Los azúcares simples son rápidamente absorbidos en el estómago.
En el momento que los azucares pasan al torrente sanguíneo en forma de glucosa, ésto estimula una rápida producción de insulina por el páncreas (pico de insulina). La insulina cumple una función muy importante; hace que la glucosa pase de la sangre al interior de las células para ser empleada como combustible.
La cantidad de insulina circulando por la sangre es entonces demasiado grande. El azúcar es rápidamente almacenada y quemada, pero la acción de la insulina es demasiado eficaz y el nivel de azúcar en la sangre desciende por debajo del normal: es el estado de hipoglucemia,
Este estado se caracteriza por síntomas bien conocidos como el “bajón” de las 11 Hs.: fatiga, depresión, falta de concentración...
Es allí cuando nuestro cerebro decreta que tenemos hambre, y nos ponemos a comer como sí fuera la última vez que podremos hacerlo.
Cuando uno ingiere grandes cantidades de azúcares en forma continuada hay un exceso en la secreción de insulina, que al cabo de un tiempo termina agotando a las células que la producen.

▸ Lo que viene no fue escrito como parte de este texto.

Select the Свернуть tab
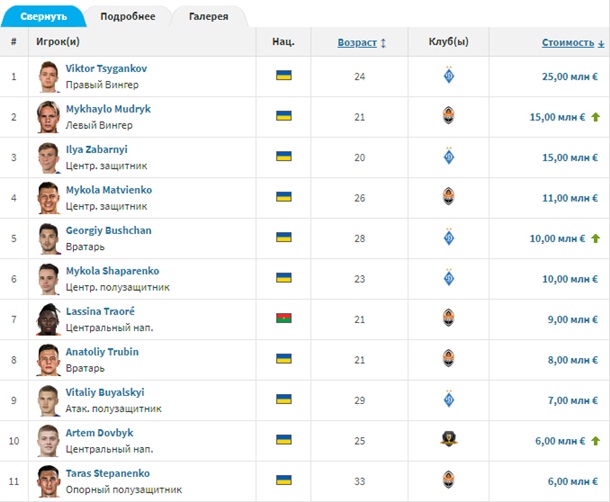610x502 pixels. [x=43, y=16]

Cuando la insulina comienza a agotarse aparece la diabetes, por lo general junto con hipertensión (por la obesidad ya presente) El desenlace. De no mediar acción alguna, el final es lento, destructivo y doloroso, y se da en forma de infarto cardíaco, accidente cerebro vascular, insuficiencia renal y/o ceguera por lesión de la retina, más los daños colaterales como la destrucción de las articulaciones de las rodillas, el cansancio abrumador ante la menor demanda física, los continuos “sube y baja” emocionales por variación de la glucemia, la pérdida de la auto estima...
El almacenamiento de los azúcares en reservas. Cuando el hígado y el tejido muscular, que son los dos órganos utilizados para almacenar la reserva de azúcares (2,4 kilogramos en total) se ven saturados, todo exceso de glucosa, de proteínas y de grasas ingeridas pasará a convertirse en tejido adiposo (grasa) y guardado como reserva en todo el organismo, aunque su patrón de distribución sigue un orden establecido que difiere entre hombres y mujeres.